## TASK DESCRIPTION
Swap "sidebar" for "side panel" in the part of the items that opens with the line containing "Given: Open the Ordonnances sidebar section" and closes at the end of the items, leaving everything else unchanged. Don't include the pictures in your answer.

## Item coordinate data
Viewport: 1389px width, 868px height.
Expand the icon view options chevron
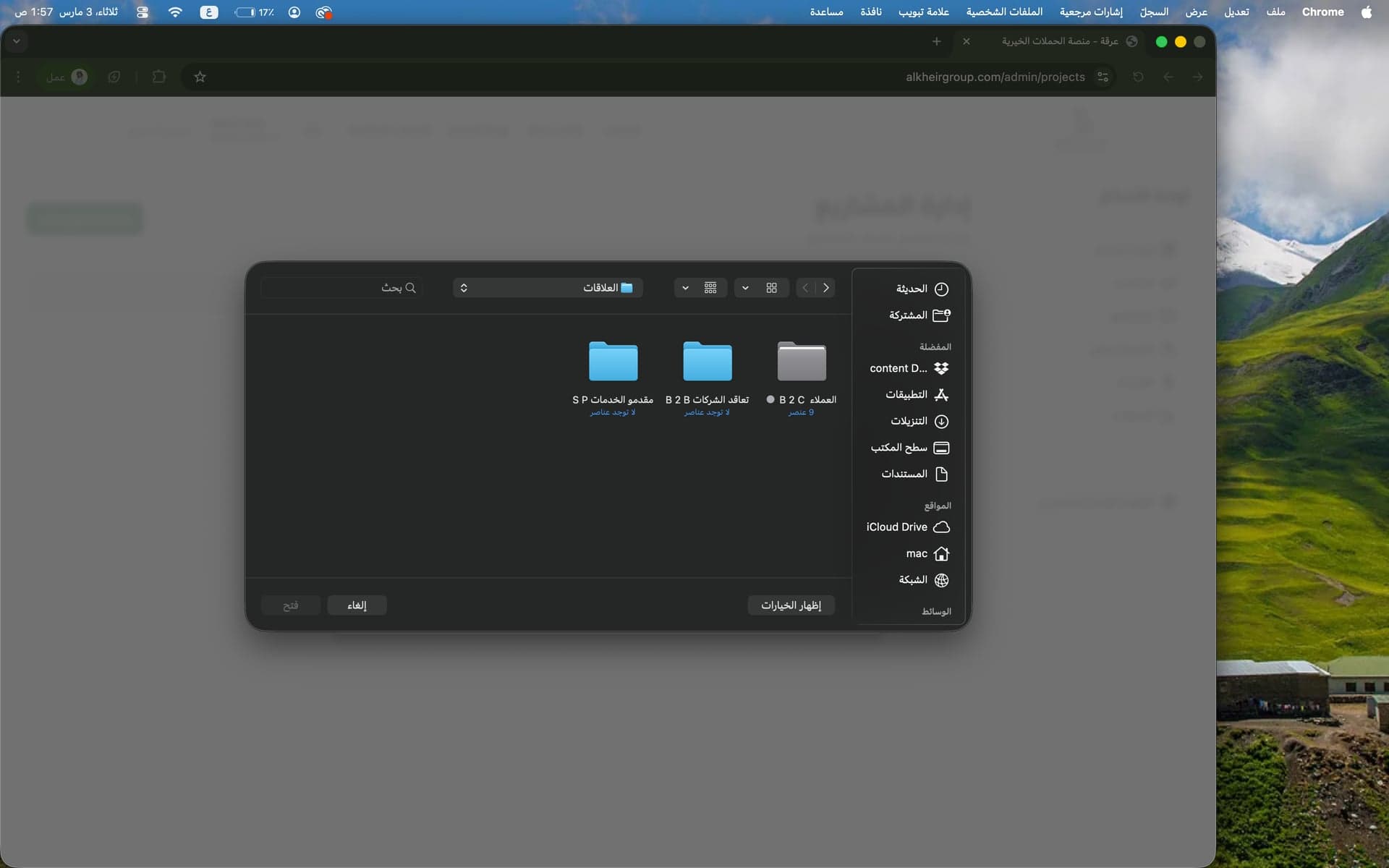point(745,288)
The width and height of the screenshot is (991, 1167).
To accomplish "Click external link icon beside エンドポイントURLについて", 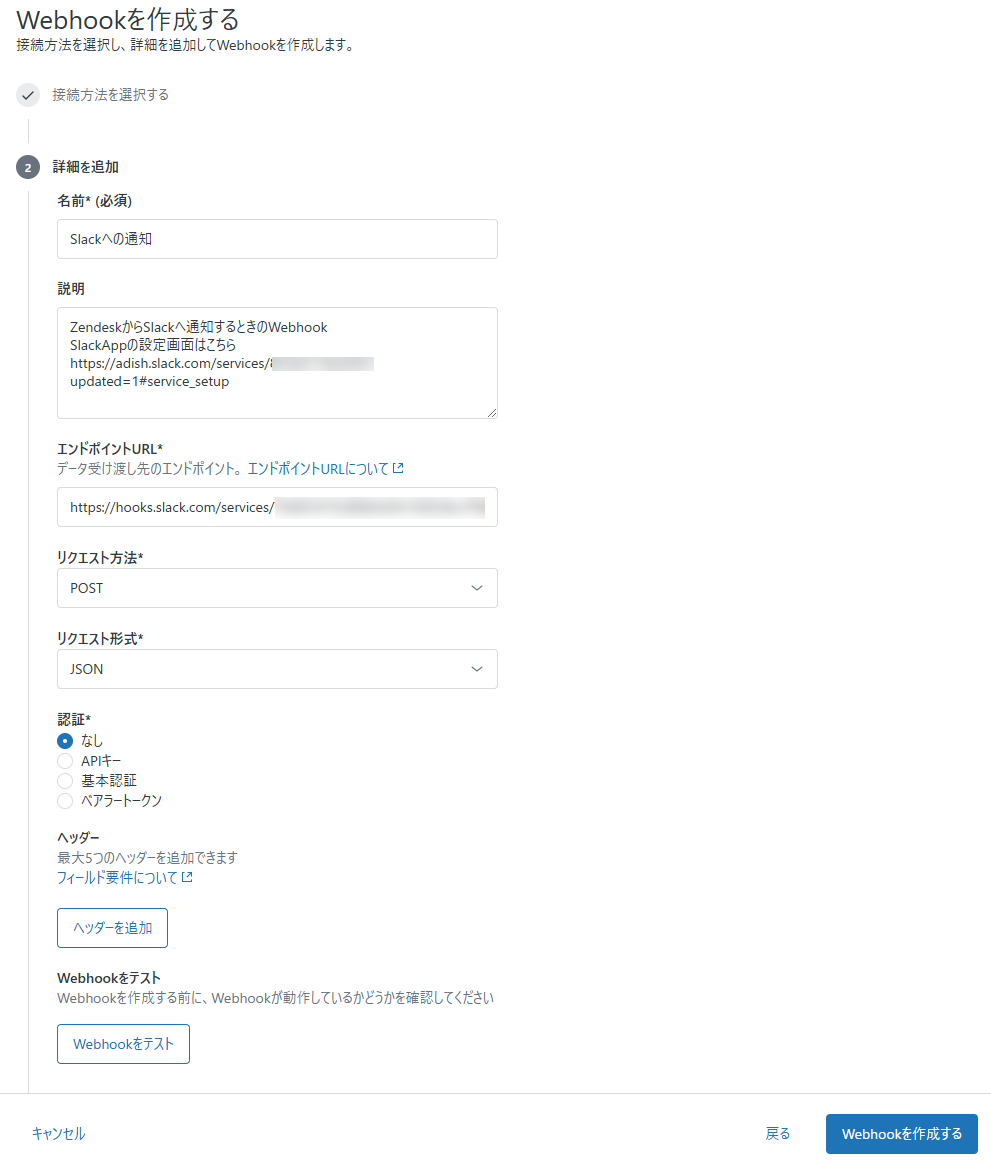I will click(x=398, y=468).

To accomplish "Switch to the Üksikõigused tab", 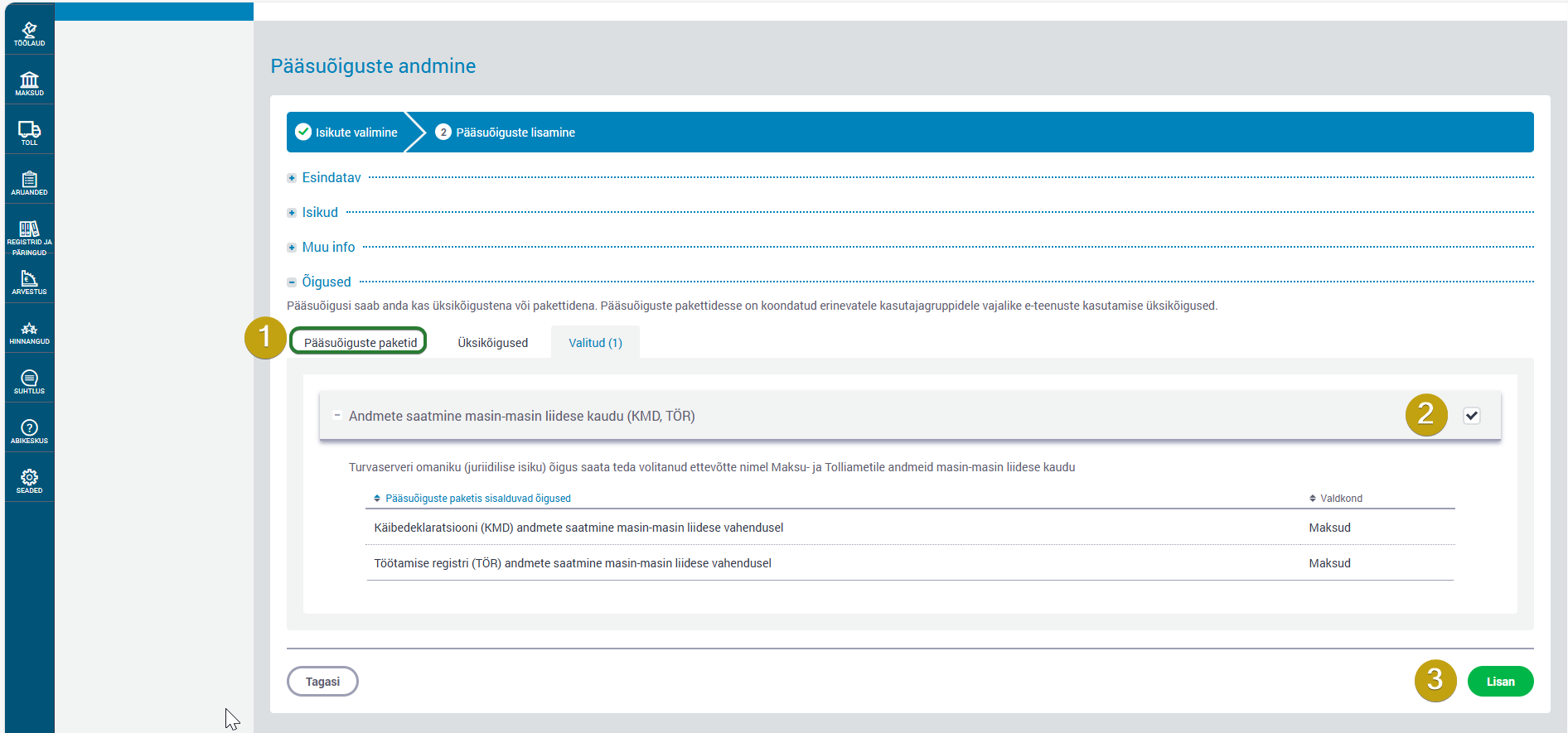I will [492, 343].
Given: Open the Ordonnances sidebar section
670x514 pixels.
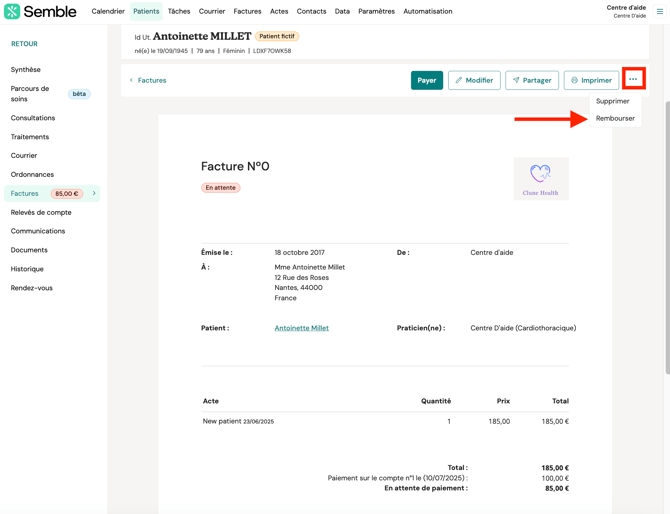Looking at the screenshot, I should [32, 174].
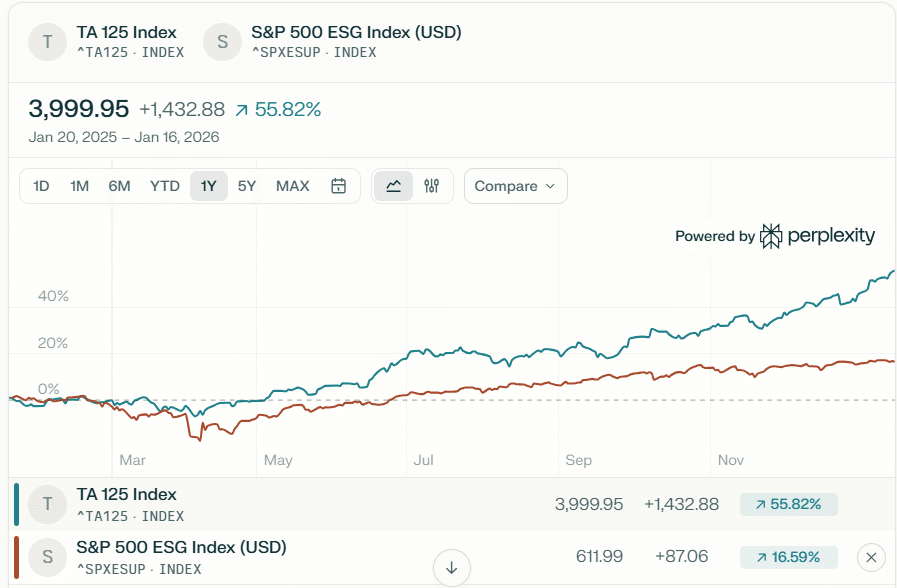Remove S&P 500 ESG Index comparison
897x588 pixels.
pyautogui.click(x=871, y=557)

## THE RESPONSE
Given: Open the Ordonnances side panel section
670x514 pixels.
Looking at the screenshot, I should [32, 174].
Remove S&P 500 ESG Index comparison
897x588 pixels.
pyautogui.click(x=871, y=557)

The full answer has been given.